Microparticle classification based on permittivity by the concurrent use of resistive pulse sensing and microwave resonators

Official URL: https://risc01.sabanciuniv.edu/record=b3157893_(Table of contents)

Automated material classification of microparticles inside a liquid can provide critical functionality for biological and environmental problems, such as the monitoring of bacterial and microplastic pollution in water resources. In this regard applications using resistive pulse sensing (Coulter Counter Principle) and RF frequency impedance cytometry have been widely adopted. Although these technologies are well established in research laboratories, they provide information mainly about the geometrical size of the analyte. This limitation originates from the frequency regime employed (i.e., several kHz to tens of MHz).
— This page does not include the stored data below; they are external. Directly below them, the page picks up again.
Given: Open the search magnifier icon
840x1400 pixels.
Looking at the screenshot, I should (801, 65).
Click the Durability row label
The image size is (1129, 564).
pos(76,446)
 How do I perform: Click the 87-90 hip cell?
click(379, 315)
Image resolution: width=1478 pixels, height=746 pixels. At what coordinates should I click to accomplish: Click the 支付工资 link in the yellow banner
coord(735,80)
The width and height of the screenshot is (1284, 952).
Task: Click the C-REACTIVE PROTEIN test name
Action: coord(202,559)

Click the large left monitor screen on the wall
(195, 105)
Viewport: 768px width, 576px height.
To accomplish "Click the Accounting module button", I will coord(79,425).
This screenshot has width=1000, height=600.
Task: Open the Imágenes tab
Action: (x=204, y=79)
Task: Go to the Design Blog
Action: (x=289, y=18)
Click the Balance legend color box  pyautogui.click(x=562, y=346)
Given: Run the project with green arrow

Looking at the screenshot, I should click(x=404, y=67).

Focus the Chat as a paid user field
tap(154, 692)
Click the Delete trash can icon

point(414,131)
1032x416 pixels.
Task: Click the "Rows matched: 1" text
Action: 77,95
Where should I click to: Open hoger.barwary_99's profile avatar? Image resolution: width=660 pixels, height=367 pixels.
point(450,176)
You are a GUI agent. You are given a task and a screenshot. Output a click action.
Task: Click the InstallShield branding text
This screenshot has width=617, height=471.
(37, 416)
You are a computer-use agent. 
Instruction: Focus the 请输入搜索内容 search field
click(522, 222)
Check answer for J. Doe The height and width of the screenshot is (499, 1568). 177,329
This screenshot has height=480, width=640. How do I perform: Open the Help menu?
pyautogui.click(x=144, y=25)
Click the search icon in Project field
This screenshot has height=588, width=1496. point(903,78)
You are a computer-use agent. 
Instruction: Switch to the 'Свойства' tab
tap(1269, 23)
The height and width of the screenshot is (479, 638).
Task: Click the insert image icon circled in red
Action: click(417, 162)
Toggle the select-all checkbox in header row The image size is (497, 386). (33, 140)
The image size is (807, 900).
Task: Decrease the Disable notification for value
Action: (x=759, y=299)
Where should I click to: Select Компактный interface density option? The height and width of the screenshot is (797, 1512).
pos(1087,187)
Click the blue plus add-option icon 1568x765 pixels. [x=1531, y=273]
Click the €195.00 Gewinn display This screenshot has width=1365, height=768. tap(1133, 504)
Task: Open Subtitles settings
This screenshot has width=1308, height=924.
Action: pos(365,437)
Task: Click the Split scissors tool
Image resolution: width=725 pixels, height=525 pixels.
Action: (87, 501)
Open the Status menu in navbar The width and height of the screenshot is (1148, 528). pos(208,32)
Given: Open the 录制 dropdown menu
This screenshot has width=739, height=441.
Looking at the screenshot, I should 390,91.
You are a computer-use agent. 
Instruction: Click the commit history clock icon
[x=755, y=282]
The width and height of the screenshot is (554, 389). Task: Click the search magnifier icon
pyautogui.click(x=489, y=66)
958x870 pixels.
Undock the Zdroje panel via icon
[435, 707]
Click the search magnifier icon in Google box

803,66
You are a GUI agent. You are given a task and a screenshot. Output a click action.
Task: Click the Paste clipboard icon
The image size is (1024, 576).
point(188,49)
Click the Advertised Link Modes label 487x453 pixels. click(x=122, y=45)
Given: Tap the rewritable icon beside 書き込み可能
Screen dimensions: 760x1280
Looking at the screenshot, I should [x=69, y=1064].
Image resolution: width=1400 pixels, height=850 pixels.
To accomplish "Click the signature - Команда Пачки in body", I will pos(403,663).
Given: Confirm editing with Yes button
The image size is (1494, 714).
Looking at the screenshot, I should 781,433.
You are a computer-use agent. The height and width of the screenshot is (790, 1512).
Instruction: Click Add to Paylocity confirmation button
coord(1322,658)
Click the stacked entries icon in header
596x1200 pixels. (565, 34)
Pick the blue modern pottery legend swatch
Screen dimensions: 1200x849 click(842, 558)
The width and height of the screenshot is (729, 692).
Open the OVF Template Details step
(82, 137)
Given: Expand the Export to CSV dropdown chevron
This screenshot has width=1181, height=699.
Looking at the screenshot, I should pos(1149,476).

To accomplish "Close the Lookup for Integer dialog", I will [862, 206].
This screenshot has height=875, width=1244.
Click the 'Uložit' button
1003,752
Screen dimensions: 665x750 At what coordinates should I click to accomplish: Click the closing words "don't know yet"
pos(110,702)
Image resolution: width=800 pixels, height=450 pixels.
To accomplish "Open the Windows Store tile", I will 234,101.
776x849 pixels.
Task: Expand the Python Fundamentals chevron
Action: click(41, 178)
As a result, these techniques fail to differentiate between two analytes with different material composition but same size. To overcome this shortcoming, labelling techniques are employed with optical microscopes which decreases the throughput, and increases the cost and complexity. Instead of using labeling and optical techniques (such as Raman spectroscopy), an all-electronic detection/differentiation method is introduced. In the technique we developed, resistive pulse sensing and microwave resonator sensing methods are simultaneously exploited. Low-frequency (~1 MHz) resistive pulse sensing is used to extract volume information of particle/cell, whereas a high frequency microwave resonator is used to extract electrical volume information of the particle/cell. Electrical volume of a particle is a function of both permittivity and geometric volume of the particle. Therefore, by simultaneously measuring the geometrical and electrical volume of a particle its permittivity can be obtained and used for label-free material classification. In the scope of this thesis, narrowband phase sensitive detection circuits are implemented for microwave and low frequency measurements. Polystyrene and Soda-lime glass are used as microparticle materials. MDA-231 (breast cancer cells) are used to verify the technique in biological domain.